* Exercise requirements
Every entry below should be copied exactly, minus the pictures.

(Records from a data source)
- Opening Delimiter -
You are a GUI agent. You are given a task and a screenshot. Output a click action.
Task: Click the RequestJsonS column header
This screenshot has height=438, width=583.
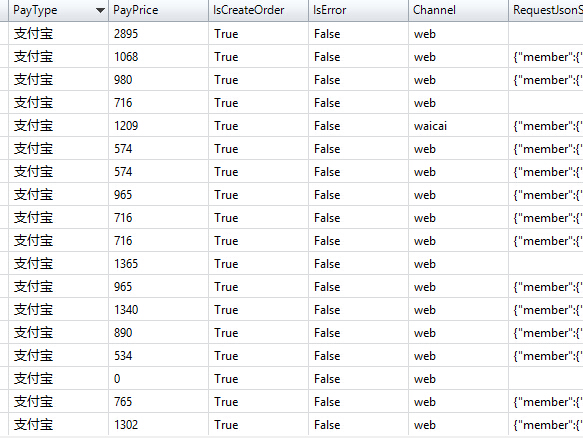coord(546,10)
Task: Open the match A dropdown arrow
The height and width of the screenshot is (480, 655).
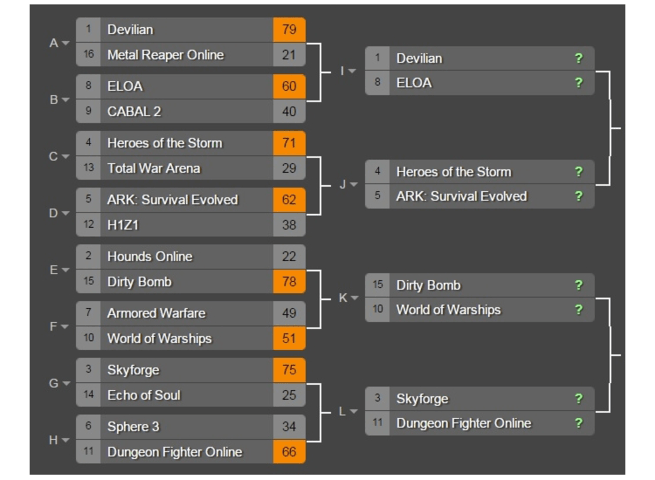Action: point(66,43)

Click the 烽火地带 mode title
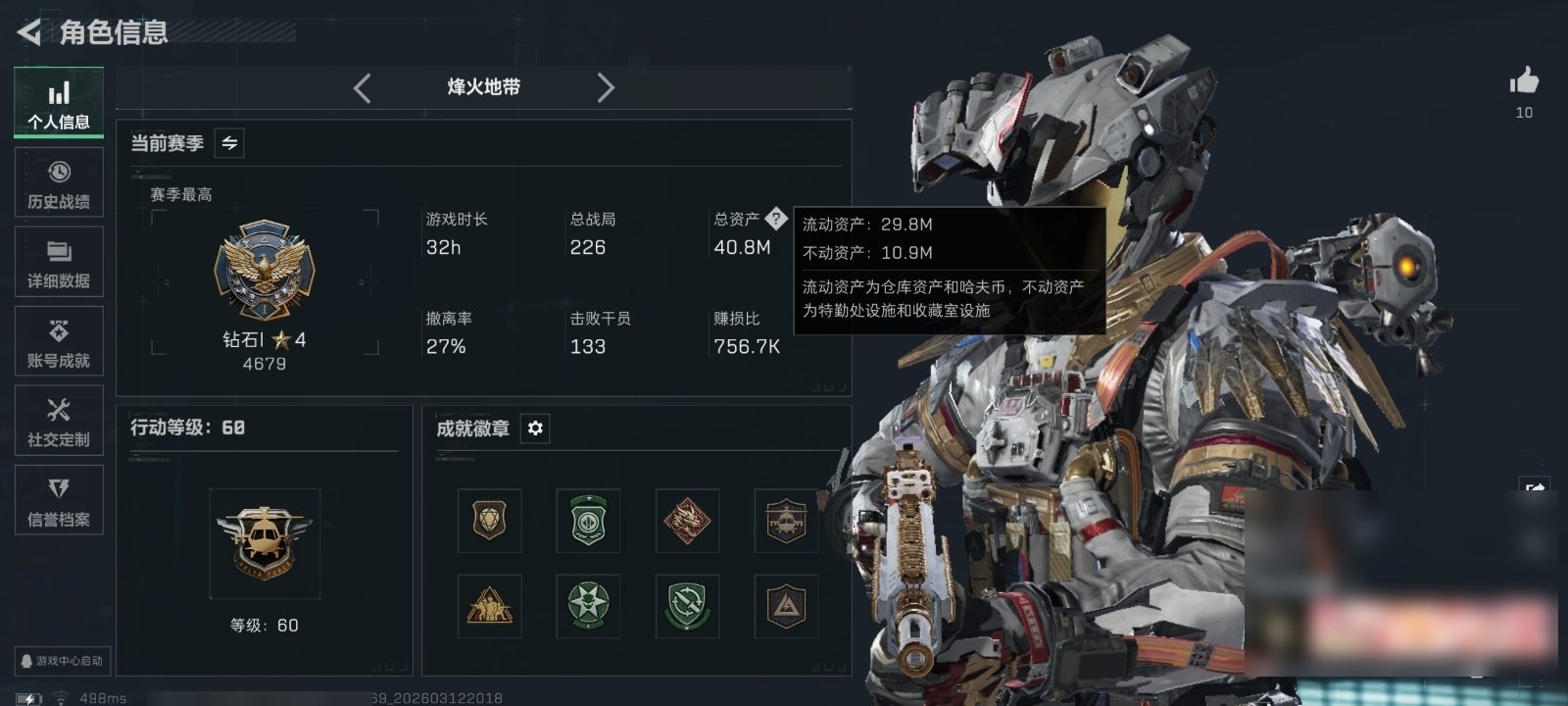click(x=484, y=87)
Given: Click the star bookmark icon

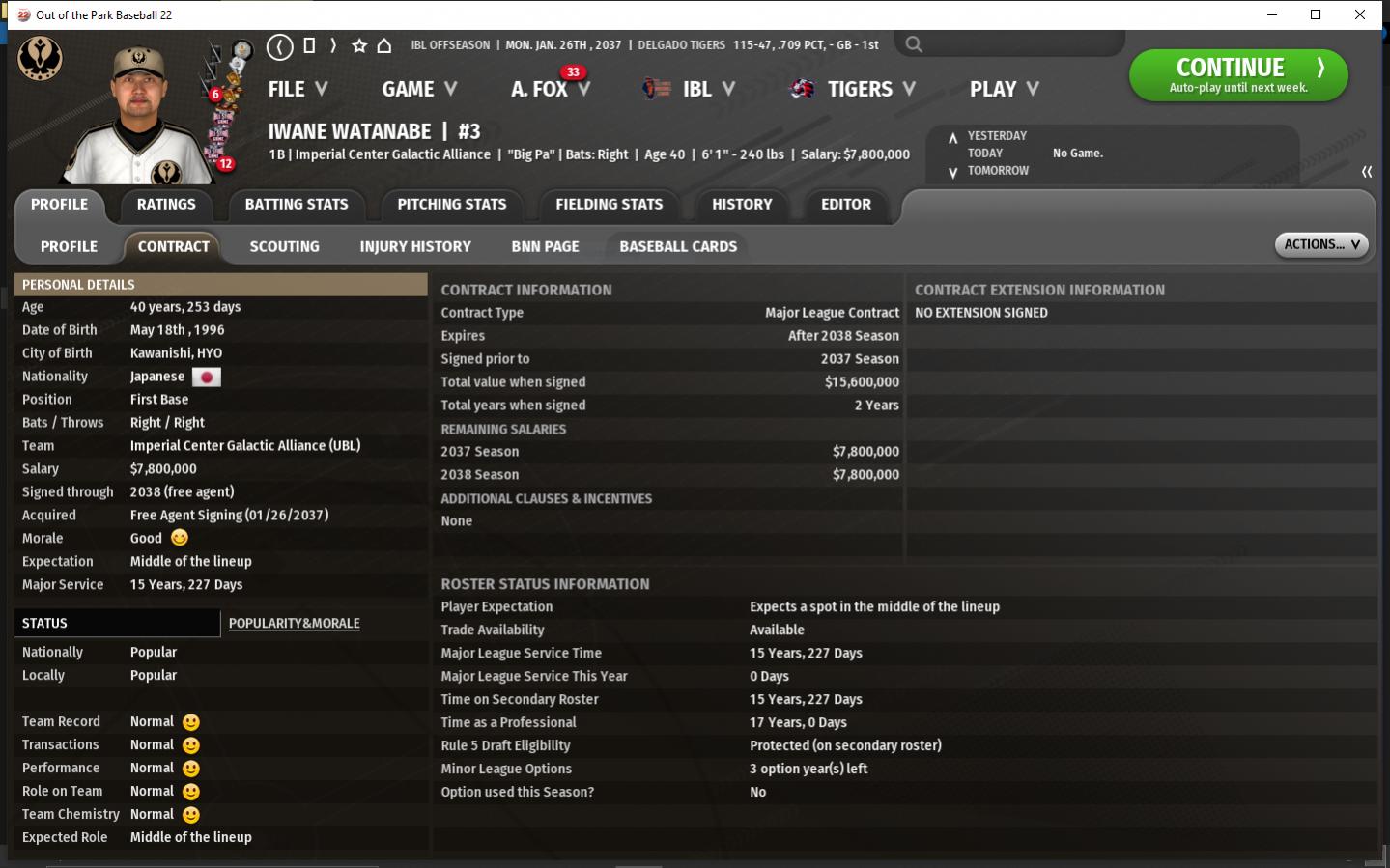Looking at the screenshot, I should coord(359,45).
- Closing Delimiter -
* Task solution
You are a GUI agent. You are given a task and a screenshot. Output a click action.
Task: Click the RequestJsonS column header
This screenshot has height=438, width=583.
coord(546,10)
Task: Open the match A dropdown arrow
The height and width of the screenshot is (480, 655).
Action: point(66,43)

Click the 烽火地带 mode title
click(x=484, y=87)
Given: Click the star bookmark icon

Looking at the screenshot, I should coord(359,45).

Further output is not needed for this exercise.